In brief, each of the clipped edges 101 on the cut-to-size woven mesh structure 100 is formed as a linear or a non-linear curve 72 or as a continuous irregular line, for example, a jagged line. Where the clipped edge intersects with either the first or the second threads 10, 20 would have an inclined angle formed thereat, such that the clipped edge 101 is always not parallel with the first and the second threads 10, 20. With this arrangement, any of the first and the second threads 10, 20 located at the clipped edges 101 would not become loosely separated from other portions of the cut-to-size woven mesh structure 100 that are located farther away from the clipped edges 101, and it is able to effectively improve the problem in the conventional woven mesh that the large-size mesh is clipped in directions parallel with the warps and the wefts to provide small-size meshes, which leads the outer threads of the cut meshes located near the clipped edges to easily loosen and separate from the inner threads, as shown in FIG. 3.

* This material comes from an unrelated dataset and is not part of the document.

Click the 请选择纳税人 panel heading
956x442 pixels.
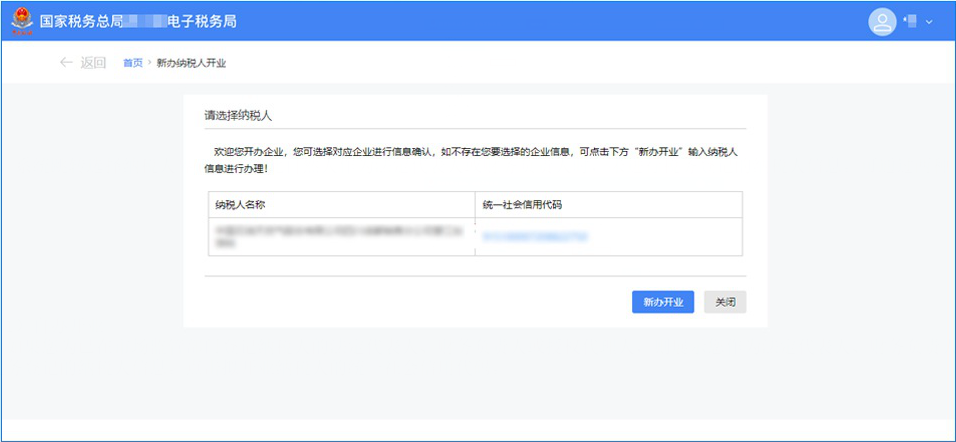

The present invention has been described with a preferred embodiment thereof and it is understood that many changes and modifications in the described embodiment can be carried out without departing from the scope and the spirit of the invention that is intended to be limited only by the appended claims.

Claims

1. A woven mesh structure comprising a plurality of first threads extending in a first weaving direction and a plurality of second threads extending in a different, second weaving direction, the first and the second threads being interwoven to form the woven mesh structure; the woven mesh structure being cut to size, such that each piece of the cut-to-size woven mesh structure has at least one clipped edge; the clipped edge describing a curved line, such that an included angle is formed at cut ends of all first and second threads which intersect with the curved clipped edge, such that the clipped edge is nonparallel with each cut end of the first and the second threads.

2. The woven mesh structure as claimed in claim 1, wherein the first and second threads are interlaced with one another to form a plurality of overlapped portions, each of which includes a first and a second part; and the first part and the second part facing toward and crossing with each other.

3. (canceled)

4. The woven mesh structure as claimed in claim 1, wherein the first and the second threads are made of a material selected from the group consisting of a copper material and any one of other metal materials.

5. The woven mesh structure as claimed in claim 1, wherein the clipped edge can be one of a linear curve and a non-linear curve.

6. The woven mesh structure as claimed in claim 5, wherein the curve is a jagged curve.